The High Court ordered Mulcaire to provide the list of names to Kelly by today, Kelly said. The list could be filed with the court as late as Aug. 30, he said.

The Press Association reported today that Mulcaire’s solicitor sent a letter to Coogan’s lawyers revealing the names of News of the World staff who directed the private investigator to hack phones. Sarah Webb, the solicitor, said she couldn’t publically disclose the names of the employees, according to the Press Association. Webb earlier declined to comment to Bloomberg News.

The Court of Appeal backed the High Court ruling that having the identities of journalists who instructed Mulcaire could assist Coogan in proving there was a conspiracy at News of the World and that hacking took place on an “industrial scale.”

Mulcaire argued unsuccessfully that the identities weren’t relevant since he has already admitted the privacy breaches.

Guilty Plea

The order applies to the celebrities whose phones Mulcaire tapped when he pleaded guilty to hacking in November 2006, including model Elle Macpherson, according to the ruling. Mulcaire also pleaded guilty to conspiring to hack the phones of three members of the royal household.

Those arrested this year include former News of the World editors Rebekah Brooks and Andy Coulson, former managing editor Stuart Kuttner, former assistant editor Greg Miskiw, former news editor Ian Edmondson, former features writer Dan Evans and former chief reporter Neville Thurlbeck.

In January 2007, when Mulcaire was sentenced to six months in jail, his lawyer told the court that the voice mails for people other than the royal family hadn’t been intercepted for Goodman, the royal reporter, “but for others in the same organization,” according to court records in the case.

Mulcaire sued News Corp.’s U.K. newspaper unit earlier this month. He claims a breach of contract because the company stopped paying his legal bills, according to a person familiar with the case who wasn’t authorized to speak about it publicly.

‘Legitimate’ Work

Mulcaire, who started working for News of the World as early as September 2001, didn’t have a desk at the newspaper’s office and worked under an exclusivity agreement, according to the judgment. He was hired to do “legitimate” work, the paper said.

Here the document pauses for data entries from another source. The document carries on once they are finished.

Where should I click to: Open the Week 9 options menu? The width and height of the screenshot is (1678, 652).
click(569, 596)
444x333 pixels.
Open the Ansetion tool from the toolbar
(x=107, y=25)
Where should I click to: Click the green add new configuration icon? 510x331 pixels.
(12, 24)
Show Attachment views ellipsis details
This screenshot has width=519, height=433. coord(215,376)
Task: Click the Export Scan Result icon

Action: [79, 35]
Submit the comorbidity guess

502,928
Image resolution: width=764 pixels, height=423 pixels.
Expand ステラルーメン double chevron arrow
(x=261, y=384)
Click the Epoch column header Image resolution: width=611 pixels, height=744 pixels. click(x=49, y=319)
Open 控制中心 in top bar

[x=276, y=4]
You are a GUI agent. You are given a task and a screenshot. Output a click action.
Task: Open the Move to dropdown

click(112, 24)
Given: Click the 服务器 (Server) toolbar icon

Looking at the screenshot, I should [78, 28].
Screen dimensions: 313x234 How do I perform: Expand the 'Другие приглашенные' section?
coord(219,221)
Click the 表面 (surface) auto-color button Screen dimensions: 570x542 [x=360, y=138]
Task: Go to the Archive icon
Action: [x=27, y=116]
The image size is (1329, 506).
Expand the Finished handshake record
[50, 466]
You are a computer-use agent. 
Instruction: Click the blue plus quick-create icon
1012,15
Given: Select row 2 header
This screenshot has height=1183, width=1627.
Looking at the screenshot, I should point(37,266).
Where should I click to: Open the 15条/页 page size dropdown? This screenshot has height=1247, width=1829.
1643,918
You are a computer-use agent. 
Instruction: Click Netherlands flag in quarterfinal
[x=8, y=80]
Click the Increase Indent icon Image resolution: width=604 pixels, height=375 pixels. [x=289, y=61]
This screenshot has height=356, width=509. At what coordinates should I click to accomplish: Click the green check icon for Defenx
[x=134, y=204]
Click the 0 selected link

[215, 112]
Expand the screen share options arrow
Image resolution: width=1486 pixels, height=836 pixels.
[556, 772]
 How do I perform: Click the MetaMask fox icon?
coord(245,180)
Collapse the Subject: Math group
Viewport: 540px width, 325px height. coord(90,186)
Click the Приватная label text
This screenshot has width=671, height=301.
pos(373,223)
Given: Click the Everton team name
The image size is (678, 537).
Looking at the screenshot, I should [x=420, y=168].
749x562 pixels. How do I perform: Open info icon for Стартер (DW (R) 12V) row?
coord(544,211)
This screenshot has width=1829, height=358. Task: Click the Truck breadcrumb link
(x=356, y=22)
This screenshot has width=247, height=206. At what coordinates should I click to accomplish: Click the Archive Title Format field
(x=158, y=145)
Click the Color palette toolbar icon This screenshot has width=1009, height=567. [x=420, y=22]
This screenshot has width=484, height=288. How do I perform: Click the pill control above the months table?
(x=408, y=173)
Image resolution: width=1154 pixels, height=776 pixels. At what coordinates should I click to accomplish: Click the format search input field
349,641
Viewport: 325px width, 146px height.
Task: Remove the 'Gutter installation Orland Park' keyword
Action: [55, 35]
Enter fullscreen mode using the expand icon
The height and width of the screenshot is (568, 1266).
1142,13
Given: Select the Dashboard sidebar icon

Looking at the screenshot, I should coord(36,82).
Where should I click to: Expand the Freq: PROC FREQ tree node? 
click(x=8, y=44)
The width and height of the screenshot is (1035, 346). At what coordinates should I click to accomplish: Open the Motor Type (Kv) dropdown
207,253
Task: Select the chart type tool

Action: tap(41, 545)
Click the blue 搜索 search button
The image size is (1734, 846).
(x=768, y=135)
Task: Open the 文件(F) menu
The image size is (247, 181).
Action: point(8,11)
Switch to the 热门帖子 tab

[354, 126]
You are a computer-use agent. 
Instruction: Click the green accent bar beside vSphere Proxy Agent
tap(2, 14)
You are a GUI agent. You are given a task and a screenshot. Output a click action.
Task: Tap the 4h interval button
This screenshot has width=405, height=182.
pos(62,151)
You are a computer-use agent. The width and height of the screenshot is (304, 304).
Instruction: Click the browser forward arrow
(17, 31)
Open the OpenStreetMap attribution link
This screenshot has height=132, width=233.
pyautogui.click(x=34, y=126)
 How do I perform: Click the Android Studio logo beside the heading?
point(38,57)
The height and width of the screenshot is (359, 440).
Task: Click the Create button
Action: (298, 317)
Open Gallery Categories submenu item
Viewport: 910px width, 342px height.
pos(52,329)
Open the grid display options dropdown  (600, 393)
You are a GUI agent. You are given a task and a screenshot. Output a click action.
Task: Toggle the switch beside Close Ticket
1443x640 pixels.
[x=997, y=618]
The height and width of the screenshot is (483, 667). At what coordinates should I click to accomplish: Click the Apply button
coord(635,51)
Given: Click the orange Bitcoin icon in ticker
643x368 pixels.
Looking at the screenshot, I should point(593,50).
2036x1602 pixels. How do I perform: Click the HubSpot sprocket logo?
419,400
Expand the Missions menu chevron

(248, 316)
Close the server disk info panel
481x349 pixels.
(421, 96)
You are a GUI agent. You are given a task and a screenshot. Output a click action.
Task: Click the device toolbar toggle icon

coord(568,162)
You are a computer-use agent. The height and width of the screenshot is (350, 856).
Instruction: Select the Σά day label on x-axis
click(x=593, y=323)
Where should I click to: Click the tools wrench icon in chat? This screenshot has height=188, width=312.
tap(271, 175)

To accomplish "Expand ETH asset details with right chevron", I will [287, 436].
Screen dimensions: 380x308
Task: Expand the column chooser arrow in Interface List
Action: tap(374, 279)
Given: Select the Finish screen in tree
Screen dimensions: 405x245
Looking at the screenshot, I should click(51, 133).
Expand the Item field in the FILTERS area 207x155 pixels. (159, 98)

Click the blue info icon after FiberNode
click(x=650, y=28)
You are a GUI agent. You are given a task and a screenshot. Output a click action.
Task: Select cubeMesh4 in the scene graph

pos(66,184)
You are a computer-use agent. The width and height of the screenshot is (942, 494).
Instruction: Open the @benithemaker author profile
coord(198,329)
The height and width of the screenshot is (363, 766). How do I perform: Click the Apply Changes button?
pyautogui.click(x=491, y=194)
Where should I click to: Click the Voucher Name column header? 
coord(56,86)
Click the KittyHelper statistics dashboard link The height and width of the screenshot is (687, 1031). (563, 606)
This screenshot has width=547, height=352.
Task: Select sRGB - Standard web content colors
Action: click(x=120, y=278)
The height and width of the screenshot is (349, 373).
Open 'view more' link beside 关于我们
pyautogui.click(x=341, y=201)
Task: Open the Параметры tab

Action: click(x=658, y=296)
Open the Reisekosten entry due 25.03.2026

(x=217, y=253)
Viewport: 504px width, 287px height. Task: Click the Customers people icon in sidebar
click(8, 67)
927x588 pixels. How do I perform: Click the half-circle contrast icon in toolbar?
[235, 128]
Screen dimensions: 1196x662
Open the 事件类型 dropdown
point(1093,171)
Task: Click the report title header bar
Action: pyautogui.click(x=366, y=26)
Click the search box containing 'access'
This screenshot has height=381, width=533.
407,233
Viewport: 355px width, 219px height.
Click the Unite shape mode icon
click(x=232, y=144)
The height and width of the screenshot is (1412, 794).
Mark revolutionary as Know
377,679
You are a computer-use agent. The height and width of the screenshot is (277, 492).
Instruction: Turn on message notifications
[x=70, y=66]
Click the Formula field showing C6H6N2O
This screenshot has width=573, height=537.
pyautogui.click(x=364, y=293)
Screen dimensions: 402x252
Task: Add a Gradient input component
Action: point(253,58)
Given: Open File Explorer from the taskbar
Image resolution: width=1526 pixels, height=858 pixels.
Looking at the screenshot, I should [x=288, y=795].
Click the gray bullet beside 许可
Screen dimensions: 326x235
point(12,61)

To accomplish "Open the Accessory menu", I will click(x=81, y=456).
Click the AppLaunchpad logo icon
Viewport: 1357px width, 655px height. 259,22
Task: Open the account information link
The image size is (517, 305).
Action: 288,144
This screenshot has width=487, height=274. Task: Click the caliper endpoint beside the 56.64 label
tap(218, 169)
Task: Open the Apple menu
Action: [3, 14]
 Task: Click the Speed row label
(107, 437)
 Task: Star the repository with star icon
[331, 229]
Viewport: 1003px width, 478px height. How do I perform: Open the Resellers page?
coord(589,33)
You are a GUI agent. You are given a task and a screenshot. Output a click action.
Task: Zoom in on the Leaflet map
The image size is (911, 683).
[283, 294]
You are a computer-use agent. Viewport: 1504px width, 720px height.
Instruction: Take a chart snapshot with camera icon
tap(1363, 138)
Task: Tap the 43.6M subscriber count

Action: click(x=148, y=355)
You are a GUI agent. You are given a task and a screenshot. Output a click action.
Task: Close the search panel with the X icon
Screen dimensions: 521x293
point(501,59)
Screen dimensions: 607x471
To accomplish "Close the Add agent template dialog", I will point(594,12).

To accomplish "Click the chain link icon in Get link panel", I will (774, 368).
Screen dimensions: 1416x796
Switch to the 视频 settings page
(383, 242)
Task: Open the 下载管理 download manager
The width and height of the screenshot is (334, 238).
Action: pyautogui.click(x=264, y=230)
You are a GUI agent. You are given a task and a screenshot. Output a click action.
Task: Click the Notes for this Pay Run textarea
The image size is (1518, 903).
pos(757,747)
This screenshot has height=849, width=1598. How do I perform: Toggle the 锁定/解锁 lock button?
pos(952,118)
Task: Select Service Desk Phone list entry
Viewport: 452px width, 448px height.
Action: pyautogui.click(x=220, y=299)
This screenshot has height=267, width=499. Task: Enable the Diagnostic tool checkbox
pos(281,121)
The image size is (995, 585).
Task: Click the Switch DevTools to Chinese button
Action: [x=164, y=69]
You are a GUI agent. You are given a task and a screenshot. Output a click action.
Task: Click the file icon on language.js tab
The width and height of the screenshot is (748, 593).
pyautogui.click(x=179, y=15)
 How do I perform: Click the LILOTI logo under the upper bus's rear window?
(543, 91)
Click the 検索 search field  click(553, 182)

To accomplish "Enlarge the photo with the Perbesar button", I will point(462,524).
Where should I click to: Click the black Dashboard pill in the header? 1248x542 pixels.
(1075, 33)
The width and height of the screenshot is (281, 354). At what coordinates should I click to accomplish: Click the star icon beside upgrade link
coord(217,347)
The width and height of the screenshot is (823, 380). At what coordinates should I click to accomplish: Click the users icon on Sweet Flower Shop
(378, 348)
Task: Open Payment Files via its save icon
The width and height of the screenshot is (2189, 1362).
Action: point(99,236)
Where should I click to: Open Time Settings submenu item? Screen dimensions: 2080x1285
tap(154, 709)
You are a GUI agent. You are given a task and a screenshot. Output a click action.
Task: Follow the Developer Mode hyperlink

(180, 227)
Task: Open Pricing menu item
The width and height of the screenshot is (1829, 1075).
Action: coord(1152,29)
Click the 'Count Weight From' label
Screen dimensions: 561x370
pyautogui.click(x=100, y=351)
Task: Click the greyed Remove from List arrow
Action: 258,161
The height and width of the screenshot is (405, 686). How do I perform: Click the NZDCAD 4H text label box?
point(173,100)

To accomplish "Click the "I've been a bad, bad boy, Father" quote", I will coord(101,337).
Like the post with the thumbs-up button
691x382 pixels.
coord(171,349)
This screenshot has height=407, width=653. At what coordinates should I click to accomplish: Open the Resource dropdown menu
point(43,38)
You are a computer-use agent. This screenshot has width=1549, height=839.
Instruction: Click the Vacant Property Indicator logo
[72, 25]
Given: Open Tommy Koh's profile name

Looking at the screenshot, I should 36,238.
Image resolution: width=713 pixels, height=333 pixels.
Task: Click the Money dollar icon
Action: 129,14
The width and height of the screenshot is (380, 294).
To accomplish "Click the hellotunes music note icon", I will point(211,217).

News International, based in London, has apologized to hacking victims and agreed to pay about 100,000 pounds ($163,490) to settle actress Sienna Miller’s claims and another 20,000 pounds to sports commentator Andrew Gray. The company faces a “test” trial in January, when a court will decide how much the company should pay in damages to five other victims, including actor Jude Law.

Coogan said he was notified by his mobile phone company in 2005 that someone had called the company pretending to be him and seeking personal details. He later received calls from people claiming they had dialed the wrong number and had voice messages deleted before he listened to them, he said.